Forden was also at the centre of a high-profile "disturbance" at Paremoremo maximum security prison just over a month ago, when he and Damien Wereta occupied a tower within the prison grounds for more than two days.
Anstiss said he could not provide details of the cost of Forden's escapes, but given he was a maximum security prisoner, it was expected to be at least $325.73 a day.
Forden first escaped in 2008, when, in one of the most cliched breakouts imaginable, he escaped from Mt Eden Prison after crawling through roof cavities to a tower and lowering himself over the barbed-wire fence using bed sheets which he'd knotted together.
A policy change since then means prisoners can no longer have in their possession more than one bed sheet at a time.
A system was implemented to swap bed sheets one for one and sheet counts are now included in all cell checks. CCTV footage is now also checked on a regular basis.
As a result of his latest tower stunt, Anstiss said Forden was on directed segregation and could not mix with other prisoners. Forden has also faced internal charges under the prison misconduct system which included visiting Justices who would impose penalties such as cell confinement or loss of privileges.
Other inmates to have made it outside the wire in the past year include Jesse Lee Ibell, 24, and Wayne Holmes, 23, who escaped together at from Waikeria Prison in June, Lex Miller, 44, who escaped from Rangipo Prison just last month and Jamie Paamu Hughes, 29, who also escaped from Rangipo in February - fleeing in a Department of Corrections vehicle.
Rimutaka Prison now has a new electric fence after Corrections made the decision in April 2010 to increase security there.

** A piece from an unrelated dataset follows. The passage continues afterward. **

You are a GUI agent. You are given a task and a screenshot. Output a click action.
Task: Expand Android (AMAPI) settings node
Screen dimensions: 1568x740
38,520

Joey Falau Vanilau, 25, scaled two four-metre-high fences topped with razor wire to escape the prison in April last year. Work on the electric fence began late last year and was completed early this year.
Anstiss said Corrections was always reviewing its security and a number of recent changes had been made.
"During the past decade, [Corrections] has invested in a range of physical and electronic security improvements to prison sites across the country. Including enhanced perimeter fencing, installation of detection and surveillance systems, and the introduction of single point-of-entry prisons."
He said an operational reviews were conducted after every escape.